**** Exercise material

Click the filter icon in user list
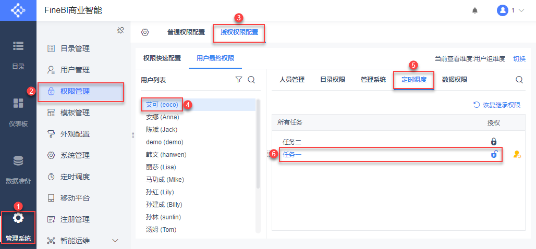Viewport: 536px width, 249px height. (x=239, y=80)
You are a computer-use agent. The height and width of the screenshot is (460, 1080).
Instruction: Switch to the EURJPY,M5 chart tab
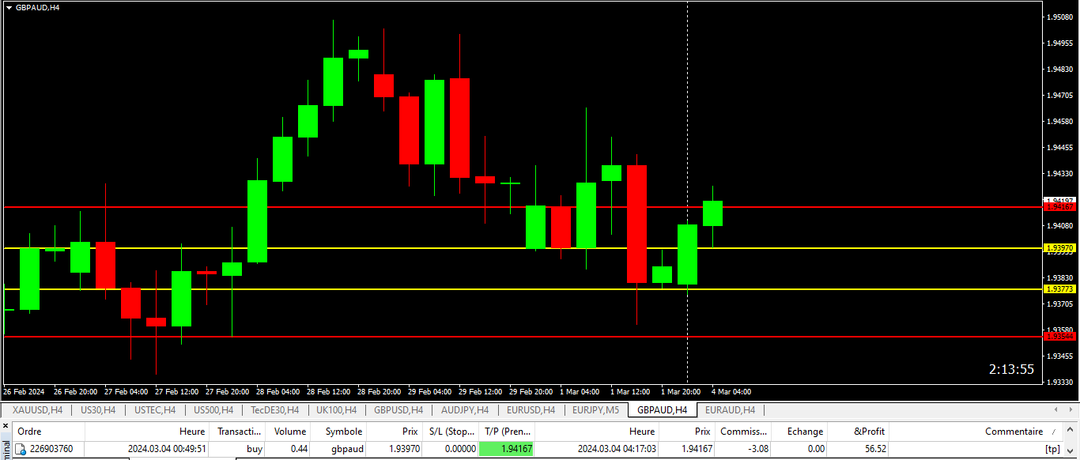coord(596,410)
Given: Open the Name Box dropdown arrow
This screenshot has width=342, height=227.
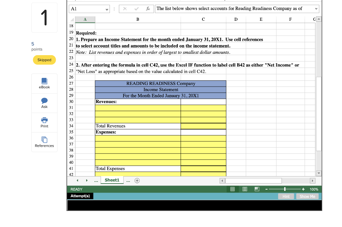Looking at the screenshot, I should (x=108, y=9).
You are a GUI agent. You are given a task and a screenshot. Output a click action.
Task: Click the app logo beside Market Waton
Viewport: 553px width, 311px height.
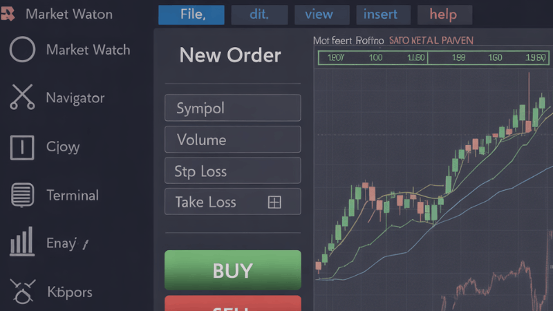point(8,14)
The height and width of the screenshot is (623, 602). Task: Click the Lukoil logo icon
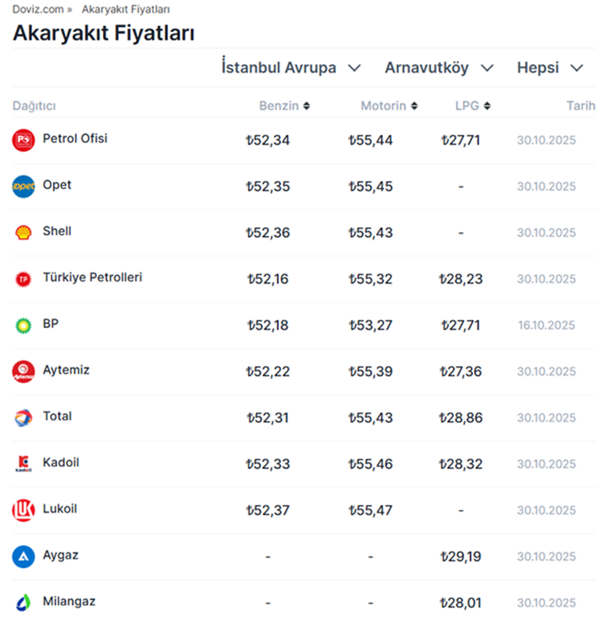(x=23, y=511)
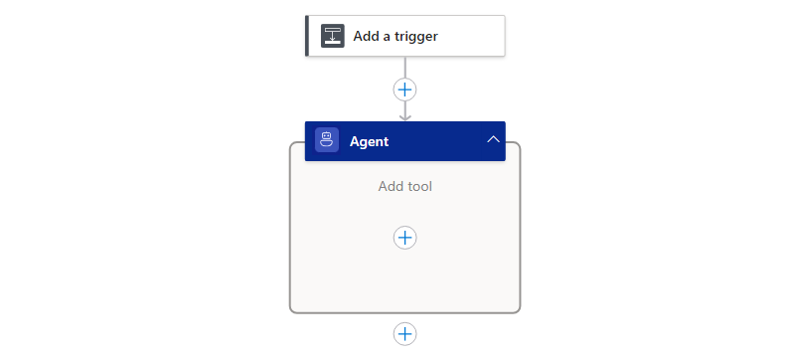
Task: Click the bottom border of the Agent container
Action: [x=404, y=312]
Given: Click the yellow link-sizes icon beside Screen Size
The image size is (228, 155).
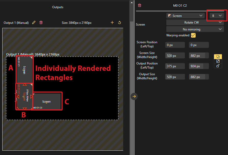Looking at the screenshot, I should pyautogui.click(x=218, y=57).
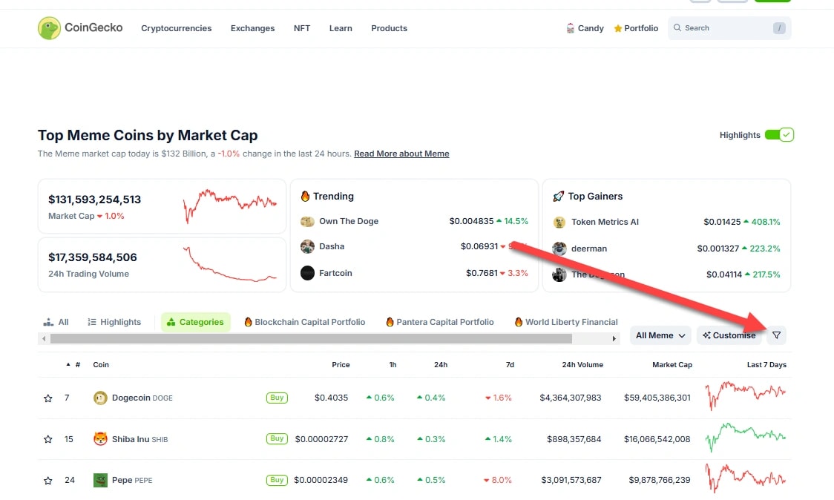The image size is (834, 500).
Task: Click the Dogecoin coin icon
Action: (100, 398)
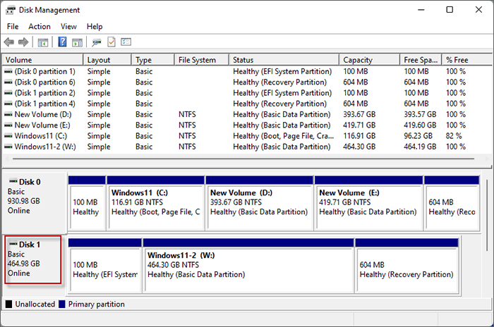Click Show/Hide Action Pane toolbar icon

[77, 42]
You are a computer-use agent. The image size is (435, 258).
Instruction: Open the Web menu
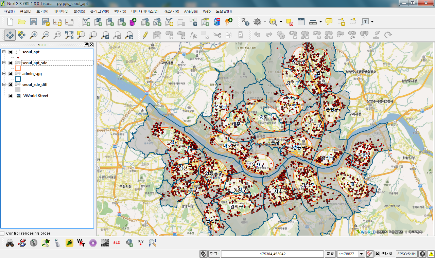[x=207, y=11]
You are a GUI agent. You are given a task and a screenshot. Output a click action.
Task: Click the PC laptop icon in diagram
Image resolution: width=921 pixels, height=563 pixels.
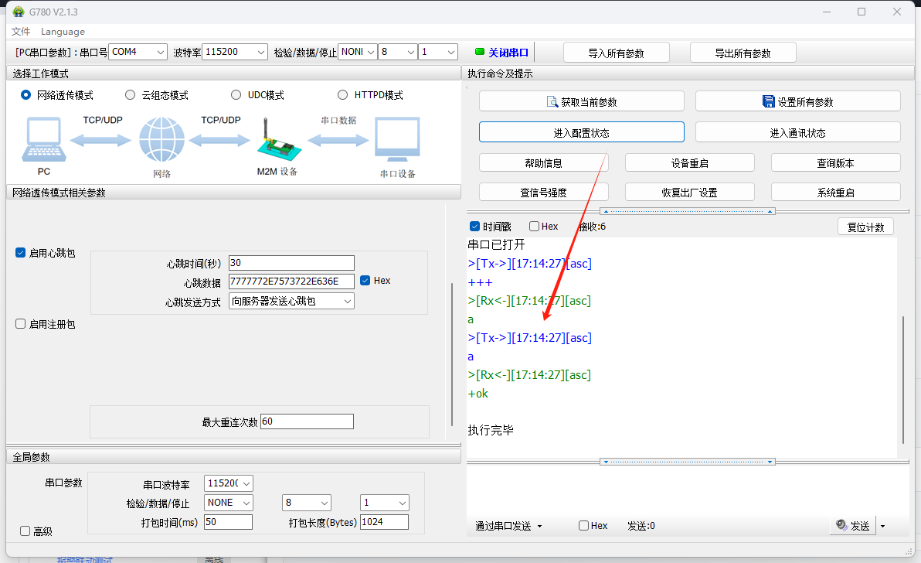coord(43,139)
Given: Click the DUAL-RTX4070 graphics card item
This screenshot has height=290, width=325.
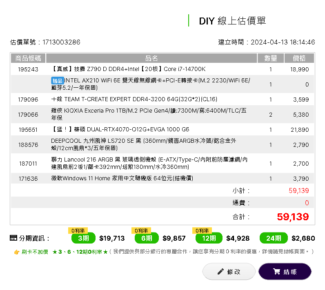Looking at the screenshot, I should point(120,130).
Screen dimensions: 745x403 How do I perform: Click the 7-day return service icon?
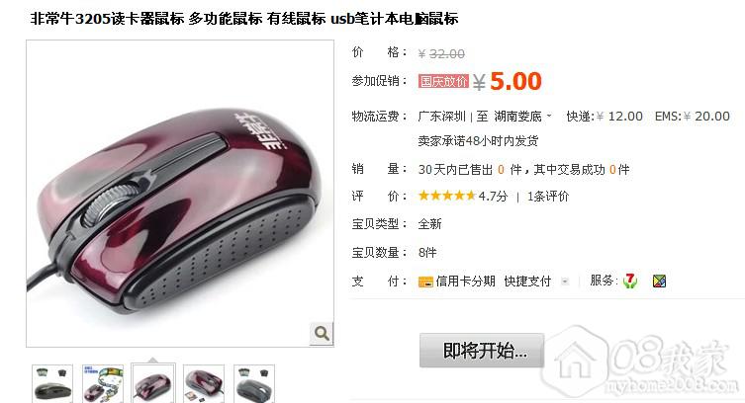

********

What you should do → In the answer, include exactly the lines from the top of the entries through the line containing "Given: Click the yellow", and nothing else, not even the pictures.

Answer section →
Click the filter icon in user list
Viewport: 536px width, 249px height. (x=239, y=80)
You are a computer-use agent. The height and width of the screenshot is (460, 1080).
Instruction: Switch to the EURJPY,M5 chart tab
coord(596,410)
Given: Open the Name Box dropdown arrow
This screenshot has width=342, height=227.
Looking at the screenshot, I should (x=108, y=9).
You are a GUI agent. You are given a task and a screenshot. Output a click action.
Task: Click the app logo beside Market Waton
Viewport: 553px width, 311px height.
point(8,14)
The height and width of the screenshot is (623, 602). Task: Click the Lukoil logo icon
(x=23, y=511)
Task: Click the bottom border of the Agent container
Action: [x=404, y=312]
Given: Click the yellow link-sizes icon beside Screen Size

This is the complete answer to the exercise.